Extrait du document:
Ave César
Etats-Unis, 2016
Titre original : Hail, Caesar !
Réalisateur : Ethan Coen et Joel Coen
Scénario : Ethan Coen et Joel Coen
Acteurs : Josh Brolin, George Clooney, Alden Ehrenreich, Ralph Fiennes
Distribution : Universal Pictures France
Durée : 1h46
Genre : Comédie
Date de sortie : 17 février 2016
Note : 3,5/5
Quoi de mieux pour démarrer un des plus prestigieux festivals du monde sur les chapeaux de roue qu’un film qui célèbre toutes les facettes du Septième art sous un jour irrévérencieux ? Le nouveau film des frères Coen – qui vient de faire l’ouverture de la 66ème édition de la Berlinale – répond parfaitement à la tâche ardue de ravir les cinéphiles nostalgiques de la grande époque des studios hollywoodiens au début des années 1950, tout en mettant le doigt là où ça fait mal, à savoir dans la nature profondément artificielle et hypocrite de l’usine à rêves. Le rire n’est en effet jamais tout à fait franc dans Ave César, grâce à l’humour caustique de Joel et Ethan Coen, guère avares en chutes malicieuses et prétextes pour tourner en dérision un microcosme décidément trop imbu de lui-même. La journée de travail particulièrement agitée du patron d’un grand studio y sert de fil rouge pour un enchaînement inspiré de différents genres, tous disséqués sans ménagement à travers le contraste entre l’être et le paraître. Le seul reproche que l’on puisse faire à cette farce haute en couleur serait alors qu’elle s’éparpille dans les petites piques, tout en ayant tendance à perdre de vue le contexte plus global de son histoire.

Données répertoriées:
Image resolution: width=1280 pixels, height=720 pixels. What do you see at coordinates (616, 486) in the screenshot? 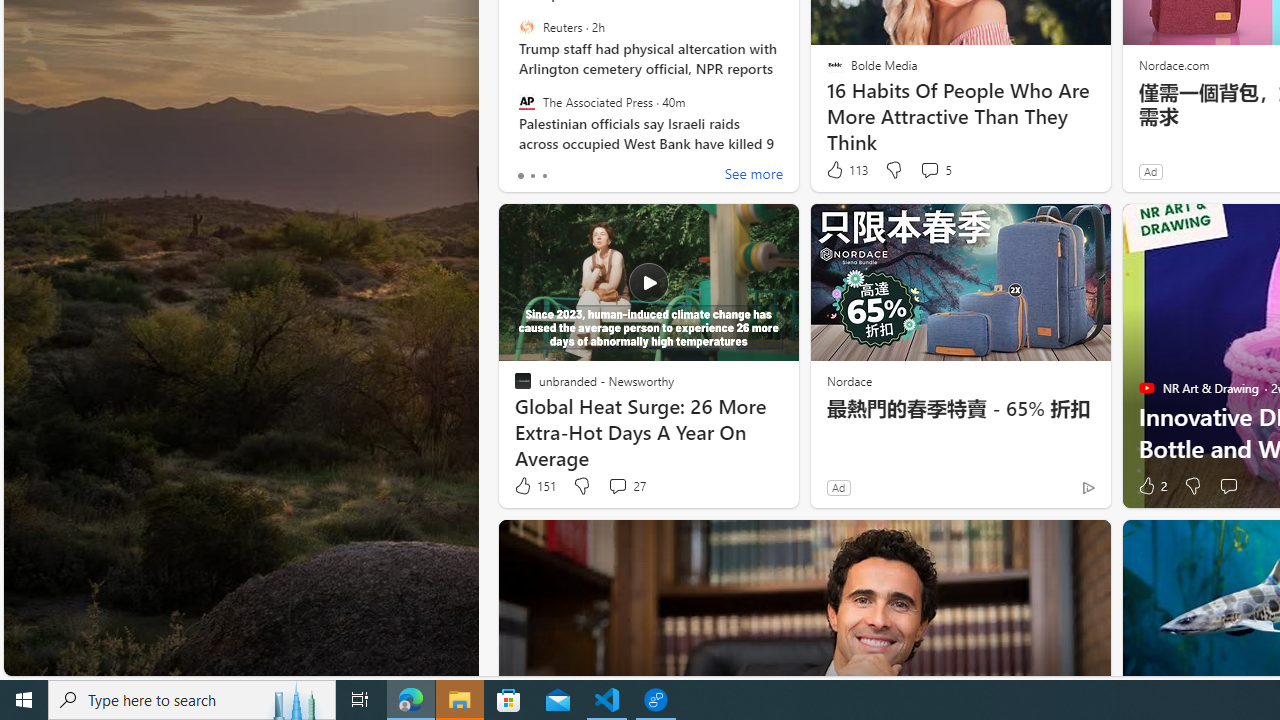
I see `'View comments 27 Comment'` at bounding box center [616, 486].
---
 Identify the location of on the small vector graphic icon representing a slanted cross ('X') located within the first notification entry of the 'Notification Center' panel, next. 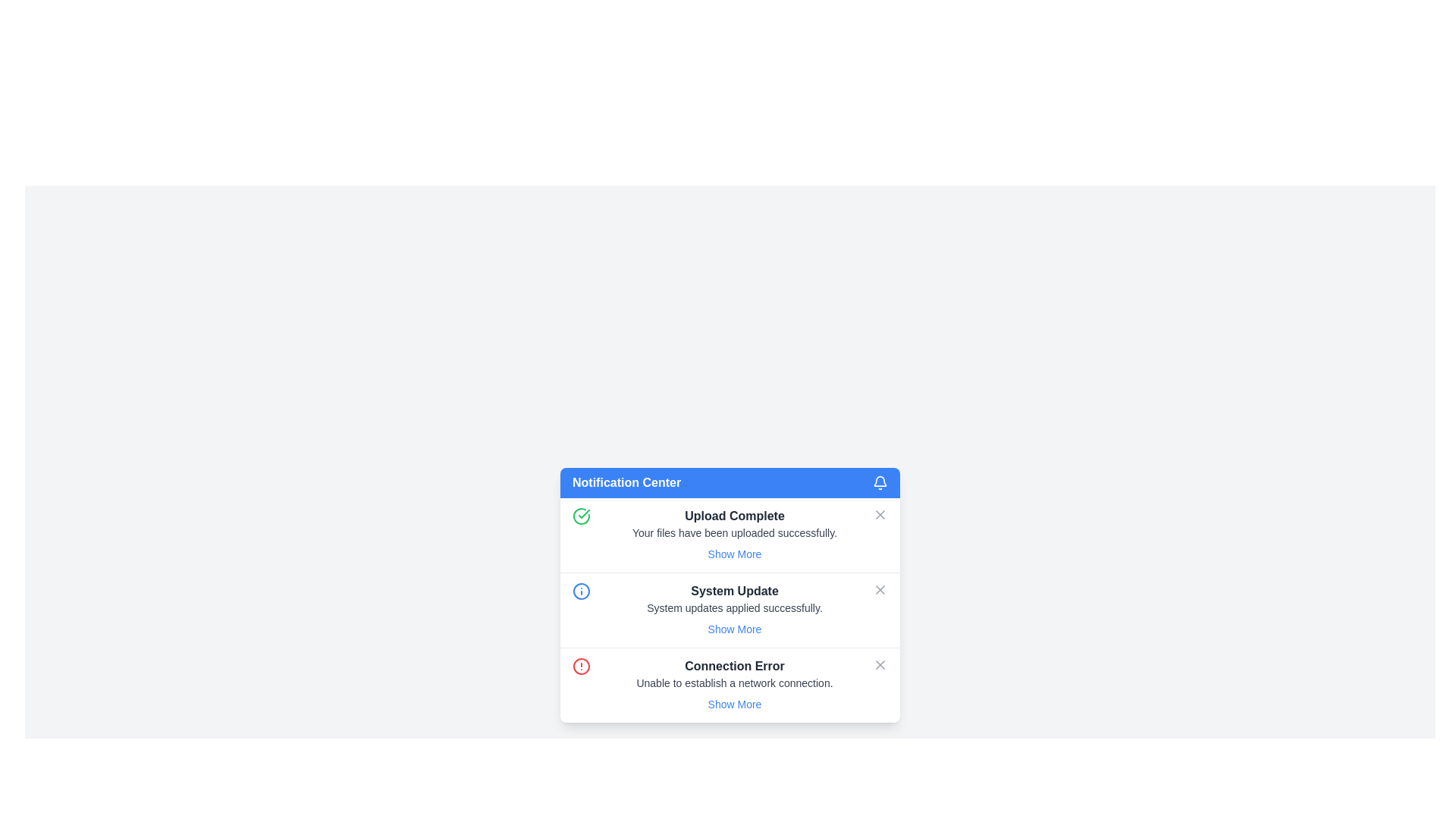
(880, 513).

Exercices:
**1)** D'après la critique d'Ave César, quel festival ce film vient-il d'ouvrir ?
**2)** Résumez en deux phrases la critique d'Ave César.
**3)** Prolongez la critique d'Ave César au-delà de sa dernière phrase.

Réponses dans l'ordre:
**1)** La 66e édition de la Berlinale.

**2)** Le nouveau film des frères Coen, qui a ouvert la 66e Berlinale, ravit les cinéphiles nostalgiques des grands studios hollywoodiens du début des années 1950. Il dénonce avec un humour caustique la nature artificielle et hypocrite de l'usine à rêves à travers la journée agitée d'un patron de studio, mais il tend à s'éparpiller dans les petites piques et à perdre de vue le contexte global de son histoire.

**3)**
Synopsis : En 1951, Eddie Mannix gère de main de maître le destin du studio Capitol, dont il supervise toutes les productions. Actuellement, il est un peu sur les nerfs à cause de ces tentatives laborieuses d’arrêter de fumer, mais il sait pertinemment quoi faire si le tournage de l’un des films du studio est mis en péril par les caprices des vedettes. L’enlèvement de l’acteur mondialement connu Baird Whitlock, qui était sur le point d’achever la nouvelle super-production biblique Ave César, met Mannix face à de nombreux dilemmes. Il accepte de payer la rançon de cent mille dollars, alors que la presse lui demande de plus en plus de questions compromettantes sur son poulain. En même temps, l’acteur de westerns Hobie Doyle fait ses premiers pas maladroits dans le registre du drame sophistiqué.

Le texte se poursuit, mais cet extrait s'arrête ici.